I had many heart-warming experiences like these during my sojourn at Rio de Janeiro. But the one experience I will cherish forever came on the last day. As usual, the day began with my morning jog. It came to a sudden stop when I saw a group of people practicing yoga on the beach. “India meets Brazil on the sands of Copacabana,” I said to myself. I watched them with pride and admiration.

It was an unusually bright day. The yoga students and their young, attractive teacher were in the lotus position, in deep meditation. The morning Brazilian sun that fell on their faces made them look blissful. I cursed myself, again, for not having my camera with me when I needed it most.
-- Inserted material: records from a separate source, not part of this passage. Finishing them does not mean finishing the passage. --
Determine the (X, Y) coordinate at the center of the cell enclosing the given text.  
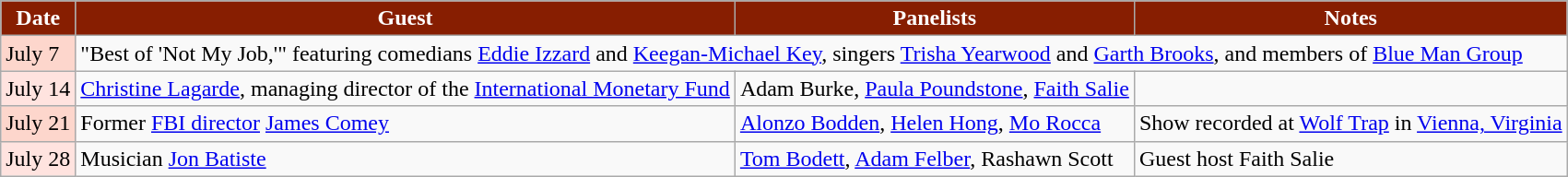
July 7 (39, 53)
Guest (406, 18)
Guest host Faith Salie (1350, 159)
Christine Lagarde, managing director of the International Monetary Fund (406, 88)
Musician Jon Batiste (406, 159)
Show recorded at Wolf Trap in Vienna, Virginia (1350, 124)
Date (39, 18)
Alonzo Bodden, Helen Hong, Mo Rocca (935, 124)
Adam Burke, Paula Poundstone, Faith Salie (935, 88)
Panelists (935, 18)
Notes (1350, 18)
July 28 (39, 159)
July 21 (39, 124)
July 14 (39, 88)
Tom Bodett, Adam Felber, Rashawn Scott (935, 159)
Former FBI director James Comey (406, 124)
This was not the first time during my travels around the world that I found myself without my camera when presented with a rare photo opportunity.

According to the brochure handed out by an aide to the yoga teacher, the beach session was conducted by Uni-Yoga, a private yoga school with branches all over Rio de Janeiro.
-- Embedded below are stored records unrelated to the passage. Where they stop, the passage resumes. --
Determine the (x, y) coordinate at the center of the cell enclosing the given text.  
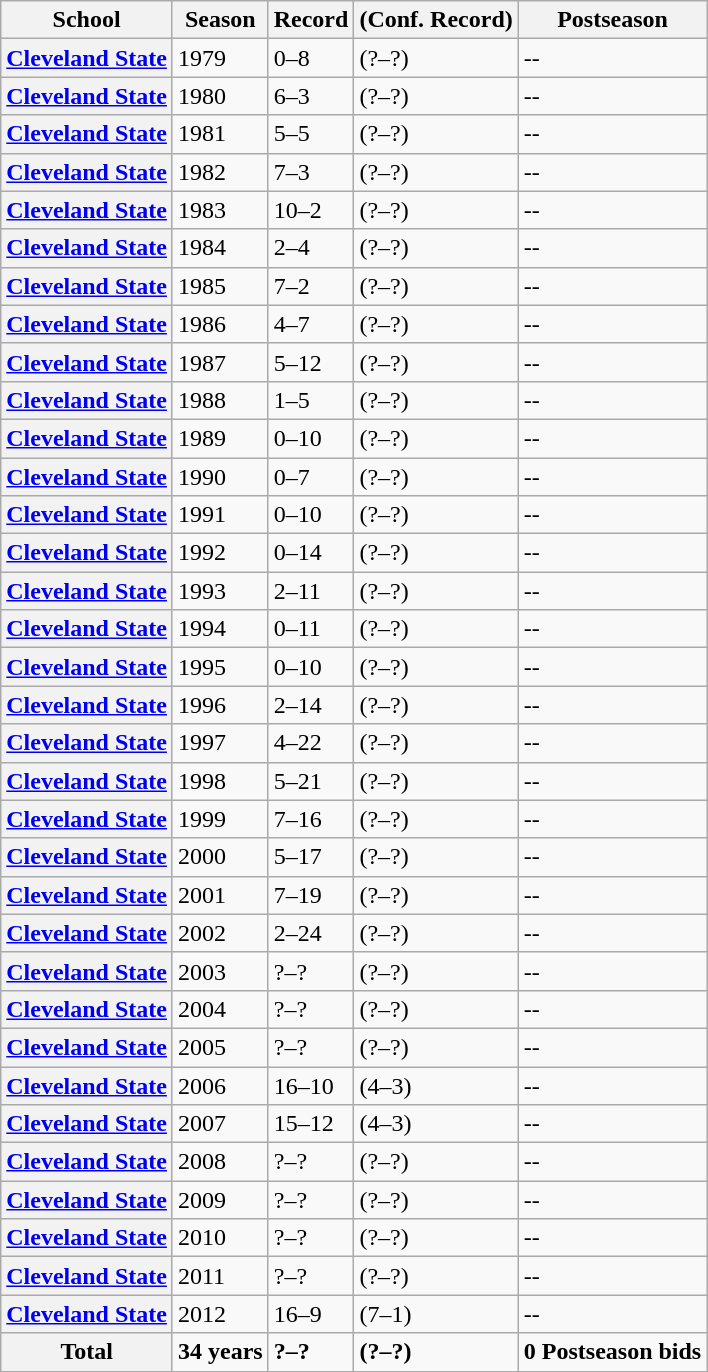
Total (87, 1352)
Season (220, 20)
5–5 (311, 134)
1981 (220, 134)
1–5 (311, 400)
1987 (220, 362)
1979 (220, 58)
16–9 (311, 1314)
7–19 (311, 895)
2001 (220, 895)
1982 (220, 172)
1995 (220, 667)
4–22 (311, 743)
2005 (220, 1047)
1993 (220, 591)
7–3 (311, 172)
5–21 (311, 781)
2007 (220, 1124)
1991 (220, 515)
2–11 (311, 591)
2009 (220, 1200)
10–2 (311, 210)
School (87, 20)
4–7 (311, 324)
1980 (220, 96)
2004 (220, 1009)
2011 (220, 1276)
2–14 (311, 705)
0–7 (311, 477)
2012 (220, 1314)
5–12 (311, 362)
2008 (220, 1162)
2–4 (311, 248)
2010 (220, 1238)
Postseason (612, 20)
1983 (220, 210)
16–10 (311, 1085)
2000 (220, 857)
1985 (220, 286)
(7–1) (436, 1314)
1989 (220, 438)
1994 (220, 629)
0 Postseason bids (612, 1352)
15–12 (311, 1124)
2003 (220, 971)
2006 (220, 1085)
34 years (220, 1352)
1986 (220, 324)
0–14 (311, 553)
5–17 (311, 857)
1998 (220, 781)
6–3 (311, 96)
1992 (220, 553)
1984 (220, 248)
Record (311, 20)
2002 (220, 933)
0–8 (311, 58)
7–2 (311, 286)
(Conf. Record) (436, 20)
0–11 (311, 629)
1988 (220, 400)
2–24 (311, 933)
1997 (220, 743)
7–16 (311, 819)
1996 (220, 705)
1999 (220, 819)
1990 (220, 477)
When the teacher and her disciples were still in meditation, I engaged the aide, who spoke a little English, in a brief conversation. He told me his name, which sounded like Iago. I asked him whether the teacher was from India. (She looked strikingly Indian. Could pass for a pretty Maharashtrian.) He said no. She was Brazilian-Indian, the local variant of American-Indians.
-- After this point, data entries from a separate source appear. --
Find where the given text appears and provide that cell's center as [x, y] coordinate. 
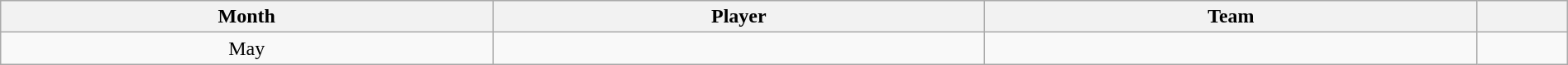
Player [739, 17]
Month [246, 17]
May [246, 48]
Team [1231, 17]
From the cell containing the given text, extract its center point as (x, y) coordinate. 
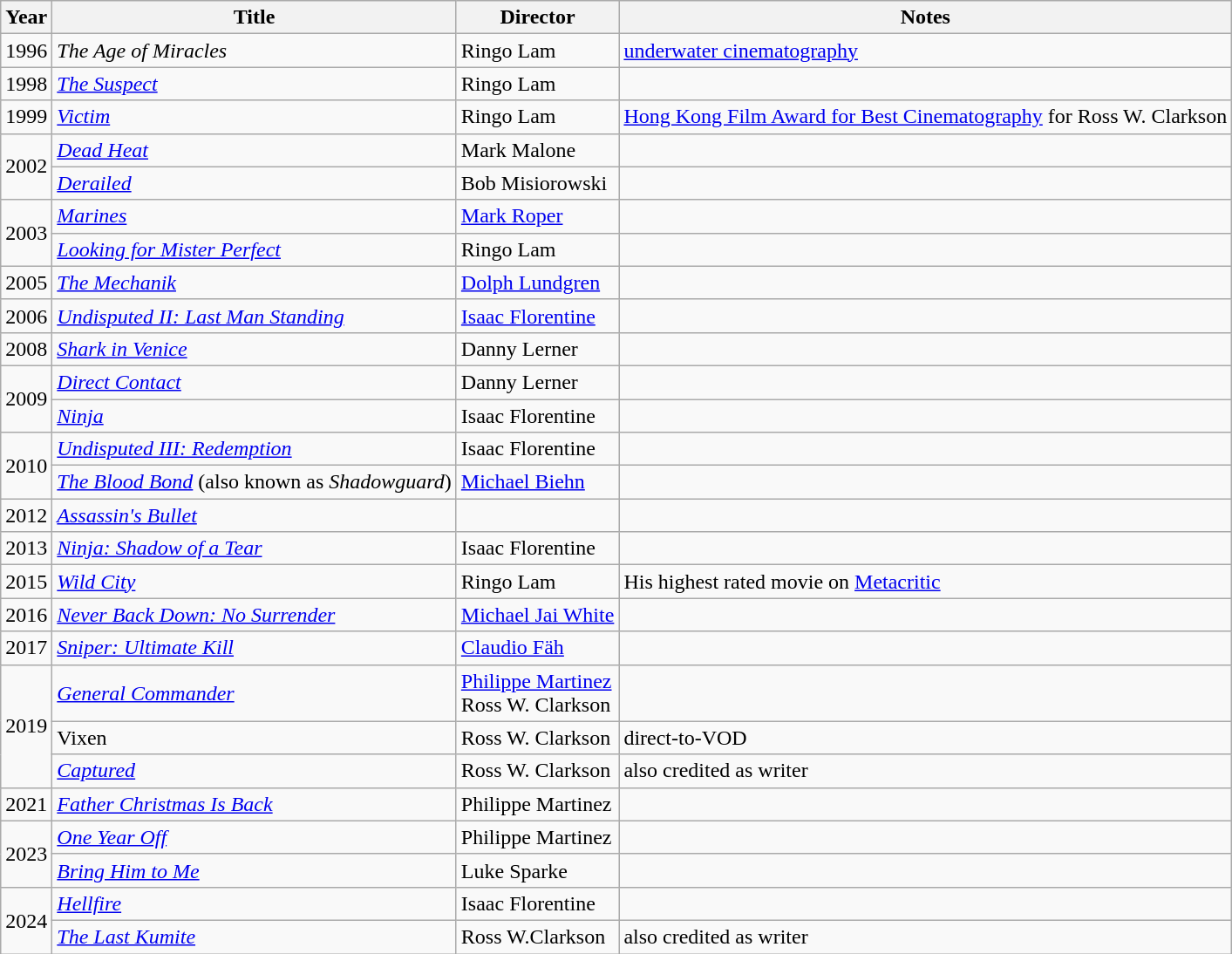
Never Back Down: No Surrender (255, 615)
Director (537, 17)
2003 (26, 233)
Assassin's Bullet (255, 515)
General Commander (255, 692)
Victim (255, 117)
2019 (26, 725)
Derailed (255, 183)
2023 (26, 854)
Undisputed II: Last Man Standing (255, 316)
Wild City (255, 582)
His highest rated movie on Metacritic (926, 582)
Hong Kong Film Award for Best Cinematography for Ross W. Clarkson (926, 117)
underwater cinematography (926, 51)
2021 (26, 804)
Hellfire (255, 903)
2002 (26, 167)
2017 (26, 648)
Direct Contact (255, 382)
Dead Heat (255, 150)
1996 (26, 51)
2010 (26, 466)
The Suspect (255, 84)
2024 (26, 920)
Michael Jai White (537, 615)
Philippe Martinez Ross W. Clarkson (537, 692)
Title (255, 17)
Mark Roper (537, 216)
2009 (26, 398)
2013 (26, 548)
Father Christmas Is Back (255, 804)
Luke Sparke (537, 870)
The Blood Bond (also known as Shadowguard) (255, 482)
Captured (255, 771)
2016 (26, 615)
Undisputed III: Redemption (255, 449)
2008 (26, 349)
2015 (26, 582)
One Year Off (255, 837)
The Age of Miracles (255, 51)
Looking for Mister Perfect (255, 249)
Year (26, 17)
Notes (926, 17)
2005 (26, 282)
Sniper: Ultimate Kill (255, 648)
Ninja (255, 416)
The Mechanik (255, 282)
Ross W.Clarkson (537, 936)
Bring Him to Me (255, 870)
Dolph Lundgren (537, 282)
2012 (26, 515)
1999 (26, 117)
Claudio Fäh (537, 648)
Ninja: Shadow of a Tear (255, 548)
Vixen (255, 738)
The Last Kumite (255, 936)
1998 (26, 84)
2006 (26, 316)
Michael Biehn (537, 482)
Mark Malone (537, 150)
Shark in Venice (255, 349)
Marines (255, 216)
Bob Misiorowski (537, 183)
direct-to-VOD (926, 738)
Then he asked me whether I was from India. “Your face shows it,” he said, when I told him yes. “What is your name?” he asked.

I said it, of course, with my usual words of caution: “It is too long. You won’t be able to pronounce it.”

I was to learn in a few seconds that those cautionary words, usually reserved for foreigners, were not necessary in the case of this foreigner. I had to say my name only once, and he repeated it after me, with the right emphasis on each syllable: “Pra bha ka ran.”

With the next question, he not only struck me as a person of intellectual curiosity, but also endeared himself to me: “What does your name mean?”

Pointing to the sun, I said: “It means him.”

“Oh, you are Surya!” he exclaimed, using the Sanskrit word for the sun.

That nearly floored me. I felt ashamed of myself for having underestimated him. I apologized. He dismissed my apology with a childlike smile.

 

Shortcut to Nirvana

 

By then, the class had come out of the meditative posture. The aide rushed to the yoga teacher and said something. From the admiring way the teacher looked at me, I figured that what he did say something good.

Suddenly, I began to get nervous. “What, if the teacher thinks that, being Indian, I may know a lot about yoga? What, if she thinks that it would be a treat for her students if an Indian demonstrated a few yogic postures to them? What, if she requests me to do it?” Thoughts like these crossed my mind in rapid succession. Not wanting to embarrass me, India and that venerable discipline called yoga, I waved goodbye to the teacher and her aide and resumed my jogging.

More thoughts crossed my mind as I ran: “Do the yoga teacher and her aide know that this Indian knew very little yoga and that what little he knew was self-taught? More important, do they know that long ago, this Indian had found a shortcut to nirvana, which is three pegs of whiskey?”

I ran faster. But I made sure that my feet were firmly on the ground and that my head was far below the clouds. The young Brazilian aide to the yoga teacher had taught me the importance that.